╭─ Source material

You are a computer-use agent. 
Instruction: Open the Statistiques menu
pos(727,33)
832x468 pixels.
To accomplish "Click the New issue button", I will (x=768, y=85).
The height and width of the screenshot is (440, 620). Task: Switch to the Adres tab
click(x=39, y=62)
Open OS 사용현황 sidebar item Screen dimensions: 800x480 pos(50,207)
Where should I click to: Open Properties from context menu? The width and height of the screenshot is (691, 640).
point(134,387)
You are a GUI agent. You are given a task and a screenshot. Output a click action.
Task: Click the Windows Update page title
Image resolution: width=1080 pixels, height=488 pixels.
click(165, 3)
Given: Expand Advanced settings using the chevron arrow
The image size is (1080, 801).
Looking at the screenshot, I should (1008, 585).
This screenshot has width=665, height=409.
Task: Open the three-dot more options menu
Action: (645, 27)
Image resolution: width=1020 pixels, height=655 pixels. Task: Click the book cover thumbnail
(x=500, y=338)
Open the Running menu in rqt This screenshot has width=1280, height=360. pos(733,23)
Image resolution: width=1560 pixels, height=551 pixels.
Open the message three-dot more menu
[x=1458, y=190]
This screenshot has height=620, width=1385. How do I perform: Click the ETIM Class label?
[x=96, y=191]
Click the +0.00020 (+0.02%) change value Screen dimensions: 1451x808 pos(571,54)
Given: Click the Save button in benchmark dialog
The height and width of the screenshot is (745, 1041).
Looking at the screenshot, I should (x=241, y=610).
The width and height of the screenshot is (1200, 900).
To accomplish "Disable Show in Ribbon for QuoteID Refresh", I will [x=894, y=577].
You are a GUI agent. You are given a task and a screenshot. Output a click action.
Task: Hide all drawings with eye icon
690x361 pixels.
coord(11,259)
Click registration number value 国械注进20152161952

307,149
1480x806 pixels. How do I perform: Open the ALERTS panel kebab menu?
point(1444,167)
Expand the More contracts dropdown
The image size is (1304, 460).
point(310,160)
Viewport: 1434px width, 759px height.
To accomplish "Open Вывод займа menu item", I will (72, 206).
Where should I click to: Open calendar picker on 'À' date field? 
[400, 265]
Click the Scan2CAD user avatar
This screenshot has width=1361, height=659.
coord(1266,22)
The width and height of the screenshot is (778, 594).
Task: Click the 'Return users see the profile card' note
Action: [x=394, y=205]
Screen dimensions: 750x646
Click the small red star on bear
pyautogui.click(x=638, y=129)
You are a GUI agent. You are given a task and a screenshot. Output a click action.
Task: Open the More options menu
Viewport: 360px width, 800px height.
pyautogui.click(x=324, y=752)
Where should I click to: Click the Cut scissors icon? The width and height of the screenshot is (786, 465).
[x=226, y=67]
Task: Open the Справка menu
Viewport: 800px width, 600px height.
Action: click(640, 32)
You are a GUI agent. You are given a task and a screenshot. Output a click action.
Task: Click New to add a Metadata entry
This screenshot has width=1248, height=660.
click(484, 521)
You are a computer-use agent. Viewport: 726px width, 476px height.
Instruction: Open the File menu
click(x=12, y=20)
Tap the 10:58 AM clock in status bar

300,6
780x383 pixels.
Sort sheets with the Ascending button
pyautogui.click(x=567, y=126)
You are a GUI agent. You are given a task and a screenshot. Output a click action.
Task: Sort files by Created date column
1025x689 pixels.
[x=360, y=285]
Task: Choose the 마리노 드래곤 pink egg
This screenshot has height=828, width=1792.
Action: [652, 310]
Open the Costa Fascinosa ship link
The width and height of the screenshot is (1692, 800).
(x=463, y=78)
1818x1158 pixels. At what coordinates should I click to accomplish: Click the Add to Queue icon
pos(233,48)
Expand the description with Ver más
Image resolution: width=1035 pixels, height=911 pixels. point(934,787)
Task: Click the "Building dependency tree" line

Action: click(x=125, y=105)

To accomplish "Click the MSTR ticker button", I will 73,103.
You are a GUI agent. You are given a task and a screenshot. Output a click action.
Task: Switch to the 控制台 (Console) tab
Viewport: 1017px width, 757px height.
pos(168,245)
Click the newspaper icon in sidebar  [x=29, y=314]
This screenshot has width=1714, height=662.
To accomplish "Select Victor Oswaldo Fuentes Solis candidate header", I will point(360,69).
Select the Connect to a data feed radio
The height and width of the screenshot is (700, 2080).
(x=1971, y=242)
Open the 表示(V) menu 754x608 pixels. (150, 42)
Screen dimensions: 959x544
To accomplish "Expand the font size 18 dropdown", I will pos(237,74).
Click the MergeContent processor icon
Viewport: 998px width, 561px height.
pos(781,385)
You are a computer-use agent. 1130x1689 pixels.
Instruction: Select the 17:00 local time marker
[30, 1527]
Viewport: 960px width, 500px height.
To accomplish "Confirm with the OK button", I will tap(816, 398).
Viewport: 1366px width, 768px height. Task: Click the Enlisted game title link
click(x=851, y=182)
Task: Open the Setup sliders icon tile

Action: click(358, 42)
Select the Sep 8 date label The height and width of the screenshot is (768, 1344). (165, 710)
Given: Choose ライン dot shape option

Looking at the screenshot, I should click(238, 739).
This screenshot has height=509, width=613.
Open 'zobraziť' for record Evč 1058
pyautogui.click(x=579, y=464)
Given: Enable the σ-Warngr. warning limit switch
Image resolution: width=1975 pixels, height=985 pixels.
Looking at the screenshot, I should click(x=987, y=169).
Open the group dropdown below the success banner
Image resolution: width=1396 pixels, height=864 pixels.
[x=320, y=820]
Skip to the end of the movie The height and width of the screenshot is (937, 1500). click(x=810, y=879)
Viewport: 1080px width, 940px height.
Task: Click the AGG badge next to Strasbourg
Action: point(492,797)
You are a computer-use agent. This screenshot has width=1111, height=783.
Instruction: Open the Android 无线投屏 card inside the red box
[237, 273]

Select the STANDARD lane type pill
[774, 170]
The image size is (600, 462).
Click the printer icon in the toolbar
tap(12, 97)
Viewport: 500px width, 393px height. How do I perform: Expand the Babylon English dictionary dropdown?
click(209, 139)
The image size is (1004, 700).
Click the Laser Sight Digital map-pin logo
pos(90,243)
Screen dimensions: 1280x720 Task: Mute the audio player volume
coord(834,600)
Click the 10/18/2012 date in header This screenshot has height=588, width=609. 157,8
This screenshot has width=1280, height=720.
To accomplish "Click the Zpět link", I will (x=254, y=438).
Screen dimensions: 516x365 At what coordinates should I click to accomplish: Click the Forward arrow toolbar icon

╰─

» What is being asked
Every entry that appears above should be duplicated exactly.

» Completed task
You are a computer-use agent. 
Instruction: Open the Statistiques menu
pos(727,33)
832x468 pixels.
To accomplish "Click the New issue button", I will (x=768, y=85).
The height and width of the screenshot is (440, 620). Task: Switch to the Adres tab
click(x=39, y=62)
Open OS 사용현황 sidebar item Screen dimensions: 800x480 pos(50,207)
Where should I click to: Open Properties from context menu? The width and height of the screenshot is (691, 640).
point(134,387)
You are a GUI agent. You are given a task and a screenshot. Output a click action.
Task: Click the Windows Update page title
Image resolution: width=1080 pixels, height=488 pixels.
click(165, 3)
Given: Expand Advanced settings using the chevron arrow
The image size is (1080, 801).
Looking at the screenshot, I should (1008, 585).
This screenshot has width=665, height=409.
Task: Open the three-dot more options menu
Action: (645, 27)
Image resolution: width=1020 pixels, height=655 pixels. Task: Click the book cover thumbnail
(x=500, y=338)
Open the Running menu in rqt This screenshot has width=1280, height=360. pos(733,23)
Image resolution: width=1560 pixels, height=551 pixels.
Open the message three-dot more menu
[x=1458, y=190]
This screenshot has height=620, width=1385. How do I perform: Click the ETIM Class label?
[x=96, y=191]
Click the +0.00020 (+0.02%) change value Screen dimensions: 1451x808 pos(571,54)
Given: Click the Save button in benchmark dialog
The height and width of the screenshot is (745, 1041).
Looking at the screenshot, I should (x=241, y=610).
The width and height of the screenshot is (1200, 900).
To accomplish "Disable Show in Ribbon for QuoteID Refresh", I will [x=894, y=577].
You are a GUI agent. You are given a task and a screenshot. Output a click action.
Task: Hide all drawings with eye icon
690x361 pixels.
coord(11,259)
Click registration number value 国械注进20152161952

307,149
1480x806 pixels. How do I perform: Open the ALERTS panel kebab menu?
point(1444,167)
Expand the More contracts dropdown
The image size is (1304, 460).
point(310,160)
Viewport: 1434px width, 759px height.
To accomplish "Open Вывод займа menu item", I will (72, 206).
Where should I click to: Open calendar picker on 'À' date field? 
[400, 265]
Click the Scan2CAD user avatar
This screenshot has width=1361, height=659.
coord(1266,22)
The width and height of the screenshot is (778, 594).
Task: Click the 'Return users see the profile card' note
Action: [x=394, y=205]
Screen dimensions: 750x646
Click the small red star on bear
pyautogui.click(x=638, y=129)
You are a GUI agent. You are given a task and a screenshot. Output a click action.
Task: Open the More options menu
Viewport: 360px width, 800px height.
pyautogui.click(x=324, y=752)
Where should I click to: Click the Cut scissors icon? The width and height of the screenshot is (786, 465).
[x=226, y=67]
Task: Open the Справка menu
Viewport: 800px width, 600px height.
Action: click(640, 32)
You are a GUI agent. You are given a task and a screenshot. Output a click action.
Task: Click New to add a Metadata entry
This screenshot has width=1248, height=660.
click(484, 521)
You are a computer-use agent. Viewport: 726px width, 476px height.
Instruction: Open the File menu
click(x=12, y=20)
Tap the 10:58 AM clock in status bar

300,6
780x383 pixels.
Sort sheets with the Ascending button
pyautogui.click(x=567, y=126)
You are a GUI agent. You are given a task and a screenshot. Output a click action.
Task: Sort files by Created date column
1025x689 pixels.
[x=360, y=285]
Task: Choose the 마리노 드래곤 pink egg
This screenshot has height=828, width=1792.
Action: [652, 310]
Open the Costa Fascinosa ship link
The width and height of the screenshot is (1692, 800).
(x=463, y=78)
1818x1158 pixels. At what coordinates should I click to accomplish: Click the Add to Queue icon
pos(233,48)
Expand the description with Ver más
Image resolution: width=1035 pixels, height=911 pixels. point(934,787)
Task: Click the "Building dependency tree" line

Action: click(x=125, y=105)

To accomplish "Click the MSTR ticker button", I will 73,103.
You are a GUI agent. You are given a task and a screenshot. Output a click action.
Task: Switch to the 控制台 (Console) tab
Viewport: 1017px width, 757px height.
pos(168,245)
Click the newspaper icon in sidebar  [x=29, y=314]
This screenshot has width=1714, height=662.
To accomplish "Select Victor Oswaldo Fuentes Solis candidate header", I will point(360,69).
Select the Connect to a data feed radio
The height and width of the screenshot is (700, 2080).
(x=1971, y=242)
Open the 表示(V) menu 754x608 pixels. (150, 42)
Screen dimensions: 959x544
To accomplish "Expand the font size 18 dropdown", I will pos(237,74).
Click the MergeContent processor icon
Viewport: 998px width, 561px height.
pos(781,385)
You are a computer-use agent. 1130x1689 pixels.
Instruction: Select the 17:00 local time marker
[30, 1527]
Viewport: 960px width, 500px height.
To accomplish "Confirm with the OK button", I will tap(816, 398).
Viewport: 1366px width, 768px height. Task: Click the Enlisted game title link
click(x=851, y=182)
Task: Open the Setup sliders icon tile

Action: click(358, 42)
Select the Sep 8 date label The height and width of the screenshot is (768, 1344). (165, 710)
Given: Choose ライン dot shape option

Looking at the screenshot, I should click(238, 739).
This screenshot has height=509, width=613.
Open 'zobraziť' for record Evč 1058
pyautogui.click(x=579, y=464)
Given: Enable the σ-Warngr. warning limit switch
Image resolution: width=1975 pixels, height=985 pixels.
Looking at the screenshot, I should click(x=987, y=169).
Open the group dropdown below the success banner
Image resolution: width=1396 pixels, height=864 pixels.
[x=320, y=820]
Skip to the end of the movie The height and width of the screenshot is (937, 1500). click(x=810, y=879)
Viewport: 1080px width, 940px height.
Task: Click the AGG badge next to Strasbourg
Action: point(492,797)
You are a computer-use agent. This screenshot has width=1111, height=783.
Instruction: Open the Android 无线投屏 card inside the red box
[237, 273]

Select the STANDARD lane type pill
[774, 170]
The image size is (600, 462).
Click the printer icon in the toolbar
tap(12, 97)
Viewport: 500px width, 393px height. How do I perform: Expand the Babylon English dictionary dropdown?
click(209, 139)
The image size is (1004, 700).
Click the Laser Sight Digital map-pin logo
pos(90,243)
Screen dimensions: 1280x720 Task: Mute the audio player volume
coord(834,600)
Click the 10/18/2012 date in header This screenshot has height=588, width=609. 157,8
This screenshot has width=1280, height=720.
To accomplish "Click the Zpět link", I will (x=254, y=438).
Screen dimensions: 516x365 At what coordinates should I click to accomplish: Click the Forward arrow toolbar icon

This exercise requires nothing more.